See that man sitting at the corner table by himself?
He’s eatin’ paste.
How about the guys down at the fire station. The cop at the donut shop. They’re not eatin’ donuts anymore. They’re eatin’ paste.
Paste. Just the thought of it brings tears to the eyes of many older Americans. But people today just don’t realize, just don’t appreciate the heritage of paste. They don’t realize how far we’ve come from the days when paste was all we had.
“But, Grandpa. Did you not have mucilage? Did you not have rubber cement?”
Sure, kid … and you can make due with an Atari 2600 instead of that PS2 you keep begging me for, ya’ little nit. And sure, it was kind of cool to let rubber cement dry and roll it up and pretend it was a booger. But there was no replacement for paste. The creamy thick consistancy. The way it hardened into a brittle, crusty slab before you even got the chance to apply it to paper. And a more natural kindergarten snack could not be imagined.
You kids just don’t know. You don’t remember crisp Christmas Eves when our own grandpas would gather us around the tree to read “A Child’s Christmas with Paste.” Would George Washington had lasted that winter at Valley Forge without paste? Would the Gettysburg Address be as stirring had not Abraham Lincoln taken a big spoonful before he wrote? Yes … it was paste that fed the dreams of Lewis and Clarke as they forged their way into the wilderness of the new world.
So, do it Mr. and Ms. John Q. Public. Go to Au Bon Pain and ask for a big bowl of paste. They’ll look at you funny, but they’ll give it to you. Eat some paste. You’ll feel better about yourself and your fellow man.
Ah, man, Euty. I Do remember the slick sly taste of paste in the Hampton Bays elementary art class. It had a wintergreen bouquet, with a hint of plastic ageing. It was pretty awkward and lumpy for it’s foisted purpose, so after getting bored with the project, down the gullet it went.
Ain’t nothing like the smell of Paste in the morning…
The Good American consumers were sick and tired of the paste conspiracy.
The one where the stick doesn’t fully reach the bottom of the jar. And you’d have to reach in with your fingers, but the opening was to small. so you’d have to use a paint brush and your teacher would get mad at you…
oh my. you are bring back childhood trauma with this post.
Wintergreen??? Where was all this minty-fresh tasting paste when I was but a wee sprout in the garden of life? Had the paste of my youth been so fragrant, I might have actually eaten some.
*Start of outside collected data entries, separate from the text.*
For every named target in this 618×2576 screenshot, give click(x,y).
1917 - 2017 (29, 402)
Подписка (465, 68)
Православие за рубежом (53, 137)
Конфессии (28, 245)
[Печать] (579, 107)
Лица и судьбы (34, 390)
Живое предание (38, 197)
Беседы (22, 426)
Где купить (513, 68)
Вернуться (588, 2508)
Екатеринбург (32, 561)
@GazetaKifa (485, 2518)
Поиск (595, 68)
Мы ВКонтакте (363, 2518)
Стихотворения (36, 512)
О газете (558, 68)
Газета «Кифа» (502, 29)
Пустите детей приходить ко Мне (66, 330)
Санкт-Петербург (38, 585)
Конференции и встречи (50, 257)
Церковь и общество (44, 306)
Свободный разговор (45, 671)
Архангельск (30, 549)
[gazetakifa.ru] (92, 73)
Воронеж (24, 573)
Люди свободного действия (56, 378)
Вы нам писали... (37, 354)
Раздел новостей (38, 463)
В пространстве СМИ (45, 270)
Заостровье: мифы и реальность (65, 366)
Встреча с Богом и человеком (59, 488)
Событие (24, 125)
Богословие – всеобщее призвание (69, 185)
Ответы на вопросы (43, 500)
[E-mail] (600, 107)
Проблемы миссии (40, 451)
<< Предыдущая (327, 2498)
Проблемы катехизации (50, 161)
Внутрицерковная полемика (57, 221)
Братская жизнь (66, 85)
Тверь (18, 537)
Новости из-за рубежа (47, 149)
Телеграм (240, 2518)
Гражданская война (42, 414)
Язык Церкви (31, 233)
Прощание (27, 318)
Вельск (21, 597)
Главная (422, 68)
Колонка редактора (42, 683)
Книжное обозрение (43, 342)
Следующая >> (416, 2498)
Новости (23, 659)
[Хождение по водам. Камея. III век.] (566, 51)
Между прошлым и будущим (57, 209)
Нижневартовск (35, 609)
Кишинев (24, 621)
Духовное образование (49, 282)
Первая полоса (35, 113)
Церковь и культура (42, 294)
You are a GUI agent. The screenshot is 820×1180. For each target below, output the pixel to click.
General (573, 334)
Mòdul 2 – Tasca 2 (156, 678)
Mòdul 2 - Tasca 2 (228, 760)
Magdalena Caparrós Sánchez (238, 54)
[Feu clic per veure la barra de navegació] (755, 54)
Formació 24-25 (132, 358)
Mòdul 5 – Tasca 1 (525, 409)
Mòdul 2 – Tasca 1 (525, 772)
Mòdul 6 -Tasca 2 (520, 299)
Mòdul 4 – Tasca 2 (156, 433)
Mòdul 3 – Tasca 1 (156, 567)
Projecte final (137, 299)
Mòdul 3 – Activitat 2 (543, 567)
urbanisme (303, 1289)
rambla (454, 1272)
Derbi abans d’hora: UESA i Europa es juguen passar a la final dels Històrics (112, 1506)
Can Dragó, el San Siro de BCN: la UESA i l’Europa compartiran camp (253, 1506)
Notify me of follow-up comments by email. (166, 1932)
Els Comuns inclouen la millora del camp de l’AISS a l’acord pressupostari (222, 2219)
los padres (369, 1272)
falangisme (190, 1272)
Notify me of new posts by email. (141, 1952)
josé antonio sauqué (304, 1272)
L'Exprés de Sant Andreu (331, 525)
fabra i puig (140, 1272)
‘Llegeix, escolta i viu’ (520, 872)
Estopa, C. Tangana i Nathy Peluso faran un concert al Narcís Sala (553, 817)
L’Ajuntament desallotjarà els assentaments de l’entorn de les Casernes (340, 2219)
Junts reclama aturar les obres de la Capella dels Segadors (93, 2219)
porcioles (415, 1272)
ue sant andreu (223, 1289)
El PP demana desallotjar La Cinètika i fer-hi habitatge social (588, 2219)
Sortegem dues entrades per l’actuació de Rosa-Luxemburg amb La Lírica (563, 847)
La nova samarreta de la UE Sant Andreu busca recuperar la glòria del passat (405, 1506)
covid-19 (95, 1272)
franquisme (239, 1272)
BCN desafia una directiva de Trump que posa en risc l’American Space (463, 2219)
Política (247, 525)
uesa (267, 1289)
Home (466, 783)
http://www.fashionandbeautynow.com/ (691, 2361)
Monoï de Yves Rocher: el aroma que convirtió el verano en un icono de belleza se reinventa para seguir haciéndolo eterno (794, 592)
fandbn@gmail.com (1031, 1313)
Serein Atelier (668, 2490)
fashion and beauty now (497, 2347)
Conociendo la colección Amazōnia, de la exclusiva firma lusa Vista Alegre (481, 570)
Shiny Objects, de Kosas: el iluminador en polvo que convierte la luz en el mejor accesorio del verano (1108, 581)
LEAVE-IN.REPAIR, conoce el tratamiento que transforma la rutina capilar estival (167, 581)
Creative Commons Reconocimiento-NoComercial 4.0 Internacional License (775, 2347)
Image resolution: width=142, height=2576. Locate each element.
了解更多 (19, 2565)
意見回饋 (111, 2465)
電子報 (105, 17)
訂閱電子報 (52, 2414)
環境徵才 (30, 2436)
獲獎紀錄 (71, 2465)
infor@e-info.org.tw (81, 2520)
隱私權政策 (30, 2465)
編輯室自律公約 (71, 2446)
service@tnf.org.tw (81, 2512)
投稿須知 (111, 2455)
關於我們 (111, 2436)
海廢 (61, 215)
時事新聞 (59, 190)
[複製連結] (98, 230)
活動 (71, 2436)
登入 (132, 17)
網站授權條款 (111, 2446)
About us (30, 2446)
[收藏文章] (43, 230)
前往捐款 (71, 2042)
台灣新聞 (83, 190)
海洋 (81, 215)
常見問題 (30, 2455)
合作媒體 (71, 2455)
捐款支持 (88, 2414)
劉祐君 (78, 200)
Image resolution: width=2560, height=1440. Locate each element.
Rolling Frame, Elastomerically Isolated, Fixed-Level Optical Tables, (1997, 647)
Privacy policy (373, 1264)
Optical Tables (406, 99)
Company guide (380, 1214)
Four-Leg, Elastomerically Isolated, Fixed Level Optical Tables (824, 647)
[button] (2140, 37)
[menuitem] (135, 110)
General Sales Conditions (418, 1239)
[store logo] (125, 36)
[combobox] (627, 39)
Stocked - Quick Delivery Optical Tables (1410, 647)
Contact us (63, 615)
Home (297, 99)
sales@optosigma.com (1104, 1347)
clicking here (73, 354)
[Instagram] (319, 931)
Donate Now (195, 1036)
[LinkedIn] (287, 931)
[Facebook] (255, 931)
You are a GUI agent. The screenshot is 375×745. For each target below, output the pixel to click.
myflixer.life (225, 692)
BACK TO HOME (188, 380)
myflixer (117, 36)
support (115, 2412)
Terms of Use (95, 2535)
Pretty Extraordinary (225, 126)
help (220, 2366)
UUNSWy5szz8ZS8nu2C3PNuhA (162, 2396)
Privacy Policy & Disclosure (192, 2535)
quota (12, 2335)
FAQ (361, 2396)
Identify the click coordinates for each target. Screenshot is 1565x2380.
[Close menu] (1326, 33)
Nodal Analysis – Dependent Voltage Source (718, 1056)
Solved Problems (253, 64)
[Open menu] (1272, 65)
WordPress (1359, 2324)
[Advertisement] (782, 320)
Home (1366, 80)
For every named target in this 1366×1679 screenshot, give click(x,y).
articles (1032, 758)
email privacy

Our paste smelled nasty, like it was kept in the dark, back corner of a closet in the old folks home.
Nooooooooooo! Stay away from Elenfair. She’ll trip over something big and nasty and hurt herself and then take you down with her, down into the giant Vat O’ Paste she has strategically placed for just this occasion.
Hey! Don’t you go a’finger pointin’ at me, mister. I had my fair share of paste just a few short years ago. We had buckets of the stuff, buckets I tell you.
We didn’t use no stinkin’ little stick, neither, we had full-size brushes. Some even used rollers!
What’s that? What ever was I doing with so much paste? Well, I, and my fellow Marines, were pasting paper targets onto frames so we could shoot the centers out of them.
Nothing like the clumpy, chunky paste that runs down your hand ask you slap it around…ahhh, the smell…ahhh, the cool slimey feeling…
Did I eat any? Nope, that there was Guvmint prop’ty, t’aint for eating, it’s for holdin’ things.